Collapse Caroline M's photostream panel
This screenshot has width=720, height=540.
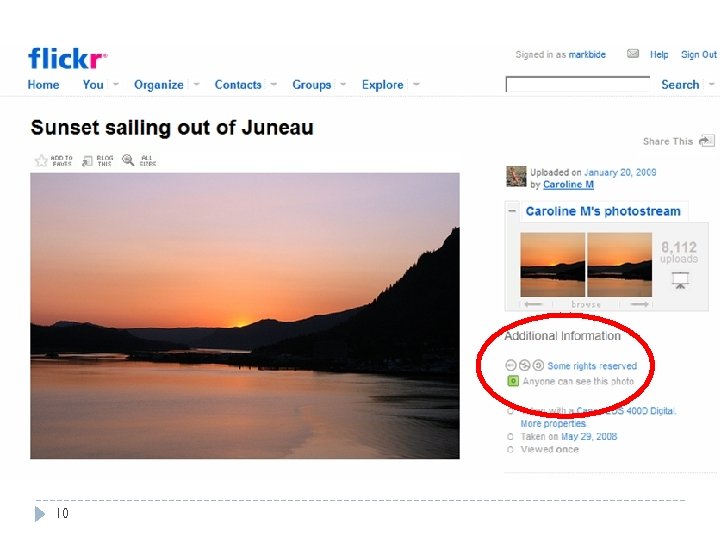[512, 211]
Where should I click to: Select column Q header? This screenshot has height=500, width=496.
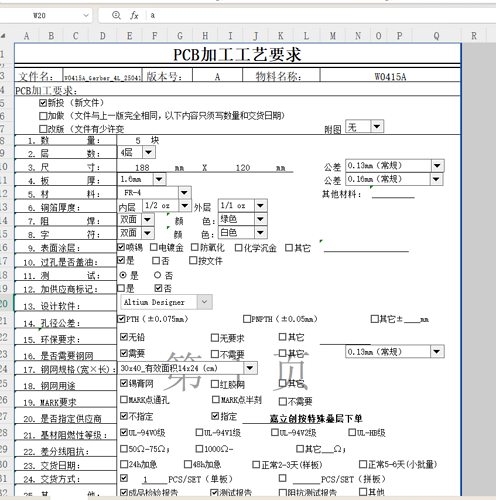coord(437,36)
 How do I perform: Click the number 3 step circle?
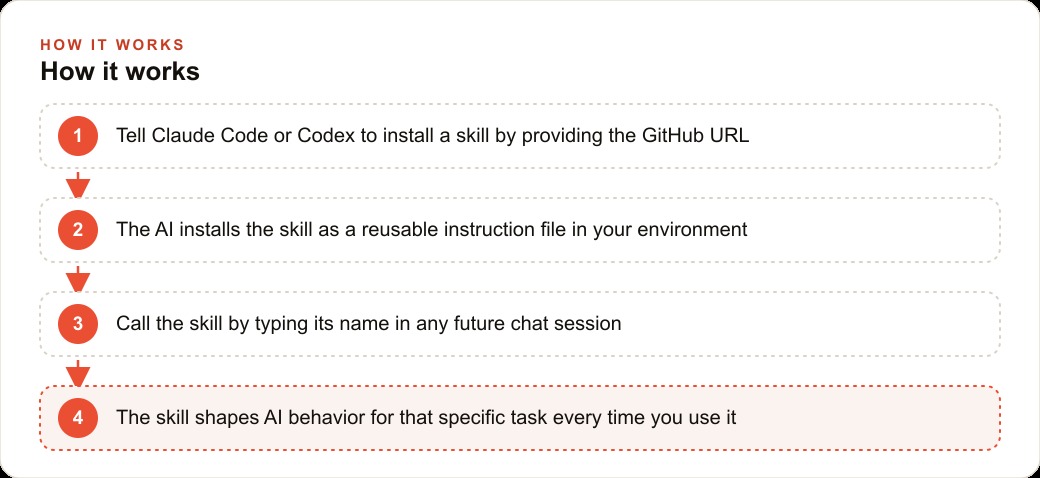click(x=78, y=324)
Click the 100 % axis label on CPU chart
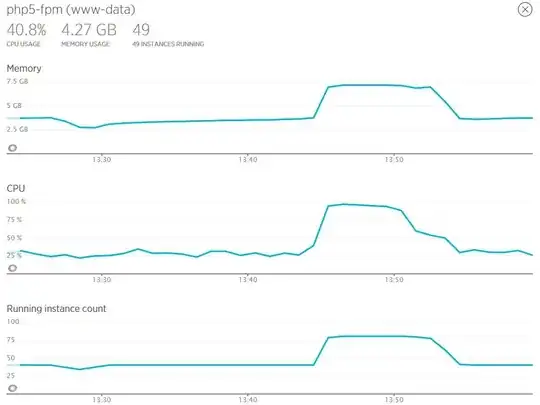This screenshot has width=540, height=405. point(16,201)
^^^^^^^^^^^^^^^^
Working down from the line with "This screenshot has width=720, height=540.", copy each line exactly until the last line of the entries, which is also included. Omit the pictures.

This screenshot has width=720, height=540.
[512, 211]
Where should I click to: Select column Q header? This screenshot has height=500, width=496.
coord(437,36)
 How do I perform: Click the number 3 step circle?
click(x=78, y=324)
Click the 100 % axis label on CPU chart
This screenshot has width=540, height=405. point(16,201)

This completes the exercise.